You can view the updated pivot view as follows:

In [None]:
df = full_pivot(log_records())

print(df['vid'].drop_duplicates().count(), 'versions')
df.head()

# Model Traing Kit (MTK)
The Model Training Kit (MTK) includes utilities for serializing and checkpointing PyTorch state,
and utilities for resuming, auto-parallelizing, and memoizing executions from checkpoint.

In this context, `Flor` is an alias for `MTK`. The model developer passes objects for checkpointing to `Flor.checkpoints(*args)`,
and gives it control over loop iterators by 
calling `Flor.loop(iterator)` as follows:

In [None]:
!cat train.py | grep -B 3 -A 25 Flor.checkpoints 

As shown, 
we wrap both the nested training loop and main loop with `Flor.loop` so Flor can manage their state. Flor will use loop iteration boundaries to store selected checkpoints adaptively, and on replay time use those same checkpoints to resume training from the appropriate epoch.  


### Logging API

You call `flor.log(name, value)` and `flor.arg(name, default=None)` to log metrics and register tune-able hyper-parameters, respectively. 

In [None]:
%cat train.py | grep -C 3 -e 'flor.arg' -e 'flor.log'

The `name`(s) you use for the variables you intercept with `flor.log` and `flor.arg` will become a column (measure) in the full pivoted view (see [Viewing your exp history](#view-your-experiment-history)).


# Hindsight Logging


Suppose you wanted to start logging the `device`
identifier where the model is run, as well as the
final `accuracy` after training.
You would add the corresponding logging statements
to `train.py`, for example:

In [None]:
%cat train.py | grep -C 4 flor.log

In [None]:
! echo $(pwd)
! git commit -am "hindsight logging stmts added."

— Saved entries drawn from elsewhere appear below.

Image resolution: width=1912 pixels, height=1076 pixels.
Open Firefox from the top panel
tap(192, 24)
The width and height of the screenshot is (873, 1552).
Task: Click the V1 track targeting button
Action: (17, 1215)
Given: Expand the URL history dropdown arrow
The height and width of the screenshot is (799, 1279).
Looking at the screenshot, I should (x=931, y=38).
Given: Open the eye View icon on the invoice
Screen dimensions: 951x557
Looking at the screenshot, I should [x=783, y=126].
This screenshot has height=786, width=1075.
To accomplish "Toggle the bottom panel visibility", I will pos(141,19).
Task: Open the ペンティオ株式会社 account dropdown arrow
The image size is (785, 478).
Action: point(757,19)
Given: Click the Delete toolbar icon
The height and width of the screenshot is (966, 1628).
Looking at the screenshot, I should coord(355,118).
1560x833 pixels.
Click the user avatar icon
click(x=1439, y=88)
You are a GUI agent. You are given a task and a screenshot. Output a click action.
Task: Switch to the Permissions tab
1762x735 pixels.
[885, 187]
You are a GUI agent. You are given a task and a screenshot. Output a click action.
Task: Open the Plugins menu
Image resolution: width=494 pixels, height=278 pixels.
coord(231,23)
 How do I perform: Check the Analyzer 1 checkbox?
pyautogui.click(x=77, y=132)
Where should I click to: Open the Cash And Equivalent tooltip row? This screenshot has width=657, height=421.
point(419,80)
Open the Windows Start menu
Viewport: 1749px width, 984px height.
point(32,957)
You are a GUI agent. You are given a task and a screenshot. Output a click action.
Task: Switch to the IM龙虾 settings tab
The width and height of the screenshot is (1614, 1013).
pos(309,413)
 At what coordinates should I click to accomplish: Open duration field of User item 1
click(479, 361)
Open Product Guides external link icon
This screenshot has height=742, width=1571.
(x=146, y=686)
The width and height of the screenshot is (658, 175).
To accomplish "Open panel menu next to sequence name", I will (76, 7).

Typically, when you add a logging statement, logging 
begins "from now on", and you have no visibility into the past.
With hindsight logging, the aim is to allow model developers to send
new logging statements back in time, and replay the past 
efficiently from checkpoint.

In order to do that, we open up an interactive environent from within the `ml_tutorial` directory, and call `flor.replay()`, asking flor to apply the logging statements with the names `device` and `accuracy` to all previous versions (leave `where_clause` null in `flor.replay()`):

In [None]:
flor.replay(['device', 'accuracy'])

Then, using a new console or terminal, we start a `flordb` server to process the batch jobs:
```bash
$ python -m flor serve
```

or, if we want to allocate a GPU to the flor server:
```bash
$ python -m flor serve 0 
```
(where 0 is replaced by the GPU id).

You can check the progress of your jobs with the following query:

In [None]:
!sqlite3 ~/.flor/main.db -header 'select done, path, appvars, count(*) from replay group by done, path, appvars;'

When the process is finished, you will be able to view the values for `device` and `accuracy` for historical executions, and they will continue to be logged in subsequent iterations:

In [None]:
from flor import full_pivot, log_records
df = full_pivot(log_records())
df[list(flor.DATA_PREP) + ['device', 'accuracy']].drop_duplicates()

Note the new columns `device` and `accuracy` that are backfilled.